Ramon Arias | May 19, 2014
You may have heard the following quote: “Power tends to corrupt, and absolute power corrupts absolutely.” This quote is attributed to the historian, moralist and British statesman, who was better known as Lord Acton, in a letter to Bishop Mandell Creighton in 1887. The complete quote is: “Power tends to corrupt, and absolute power corrupts absolutely. Great men are almost always bad men.”
Notice he said, “power tends…” It is easy to agree that power corrupts only because people’s tendency is toward corruption, even though it doesn’t have to be that way, yet most people choose that route.
People also have the misconception that power, for the most part, corrupts politicians, mega capitalists and similar individuals who make alliances with government; this is absolutely false. The very nature of power can be found at all levels of human activity day in and day out, not just with those who are most visible. Have you seen how most people change when they are promoted to certain levels of influence regardless of how little that influence may be? There is no denial that the more power the individual’s lust after and the higher they climb, the more obvious his or her destructive actions will be. Good and evil are at war within the heart and mind of humans. One wants to rule over the other; it is a ferocious battle.
Allow me to ask you the following questions: do you think George Washington was a man with great power? Did he allow himself to be corrupted by that power? Don’t get me wrong; I’m not saying that he was a perfect man that was not my question. After the War of Independence was won the most logical offer they could make was to make him King of the newly independent states since he was commander of the armed forces. After all, a monarchy was the only form of government they knew of throughout human history and yet Washington declined. We know he only served two terms as president, which was his choosing. When he took office the first time and swore upon the Bible by affirming, “so help me God” he knew about the God of the Bible by personal experience and new of His divine providence and power to keep him safe through wars and many other dangers.
Washington was not an individual that tends to be corrupted by power. Since then, not many presidents and government officials at all levels can say the same thing because they do not measure up to the level of greatness due to their ignorance or rebellion to the God of the Bible.
Allow me to share with you about another president after the manner of George Washington that hardly anybody talks about, John Calvin Coolidge, Jr. He was the 30th president of the United States of America from 1923 to 1929. During his administration an era of peace and prosperity was known. Before becoming president he was Governor of Massachusetts then elected vice president in 1920 as a Republican and took office in August 1923 upon the death of President Warren G. Harding. He won his reelection by a landslide in 1924, what do you know? In 1928 at the highest level of his popularity he announced that he would not run again. Undoubtedly, you know what happened to the nation under the administration that succeeded him.
Amity Shlaes wrote the following in her article titled: “Calvin Coolidge’s faith was the secret to his success.”
Calvin Coolidge did all the things we’d like to see a politician do today: Coolidge cut the federal budget, cut taxes, and vetoed spending bills. He acted on principle when public-sector unions challenged the public safety. Finally, Coolidge left the presidency with a higher reputation than it had enjoyed upon his arrival.

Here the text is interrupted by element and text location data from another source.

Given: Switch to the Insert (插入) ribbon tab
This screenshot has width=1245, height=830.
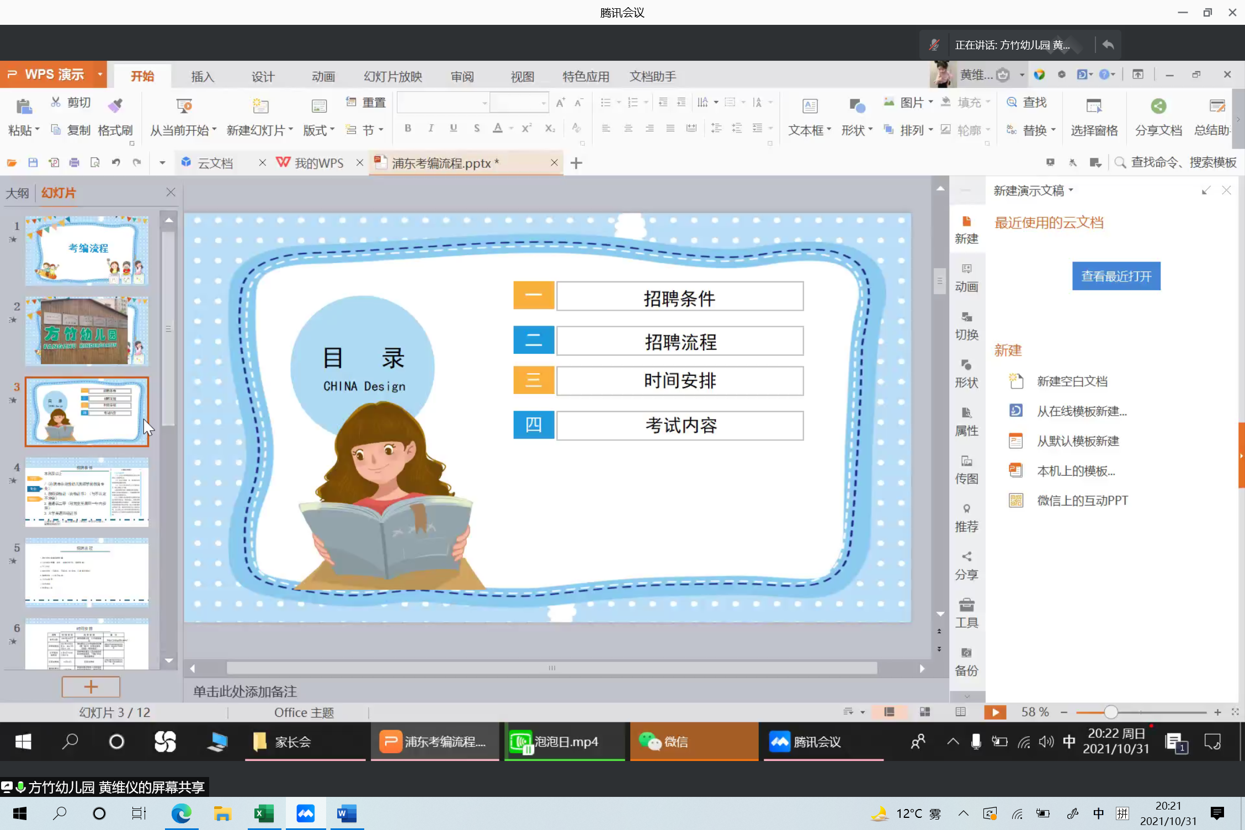Looking at the screenshot, I should coord(203,77).
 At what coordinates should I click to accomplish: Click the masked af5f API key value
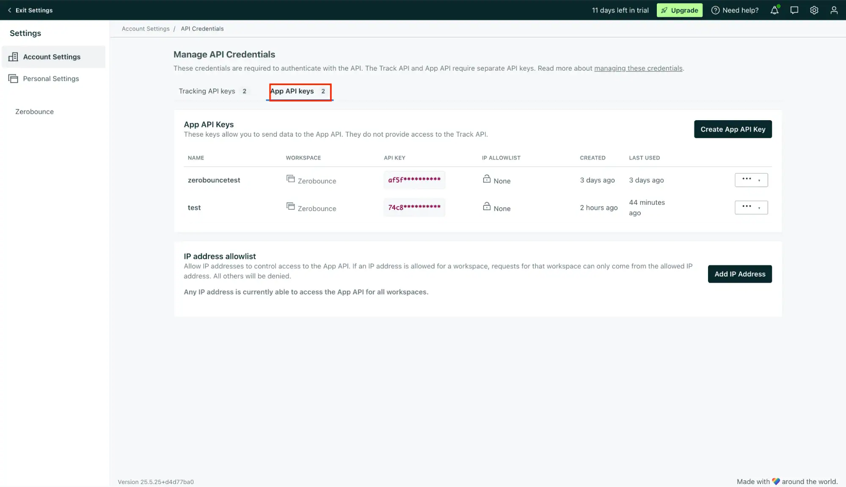click(x=414, y=180)
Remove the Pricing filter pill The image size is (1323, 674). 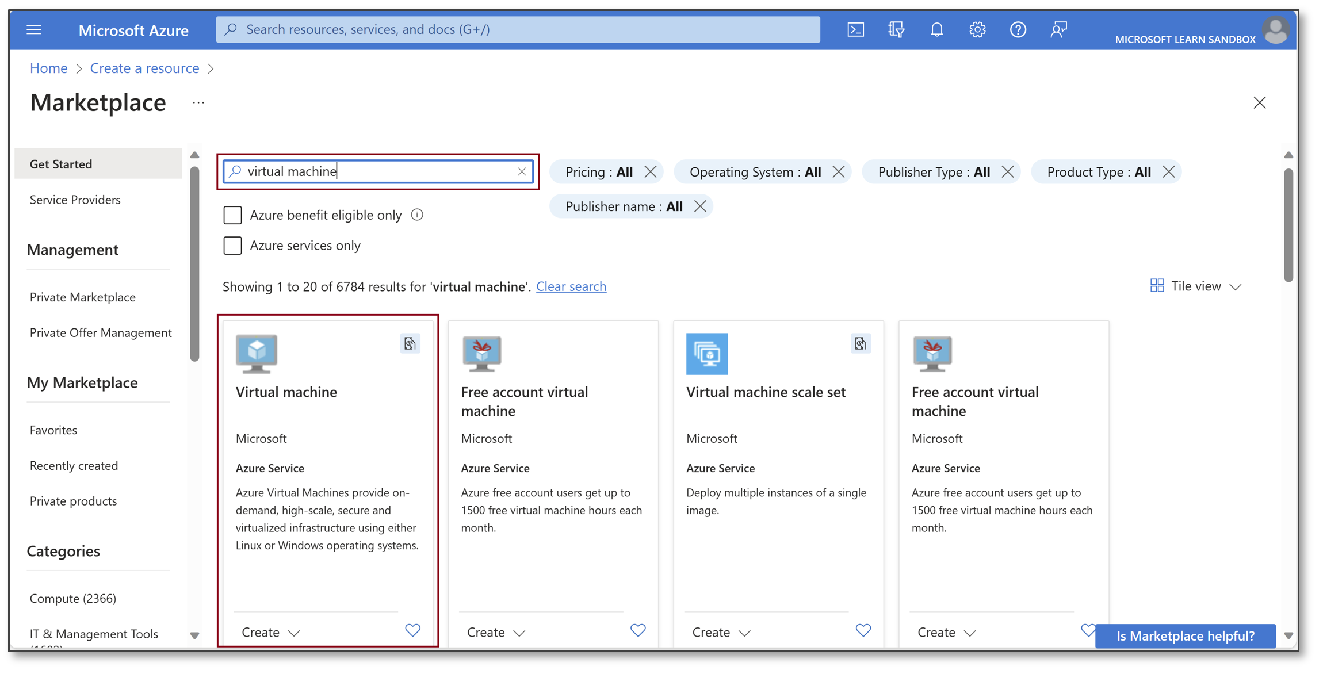pyautogui.click(x=651, y=172)
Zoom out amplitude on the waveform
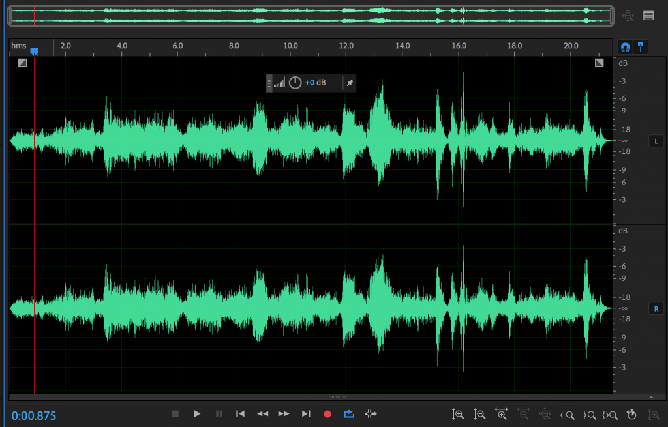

What enabled Coolidge to do all these difficult things, to succeed where other politicians fail, was his faith.
Calvin Coolidge wasn’t as vocal as some presidents about his religious belief. But that faith was real, strong enough to help him surmount personal setbacks, to make unpopular decisions, and to restrain his own vanity and so govern better…Coolidge’s piety gave him an understanding of what we call natural law, the idea that some laws come not from jurists but from above. “Men do not make laws, they do but discover them,” he told fellow lawmakers in Massachusetts while he was still a young politician… Even in his tax cutting, Coolidge’s plans reflected faith. He cut taxes, he said in his 1925 inaugural, not only because tax cuts work, but also because high taxes were morally “wrong.”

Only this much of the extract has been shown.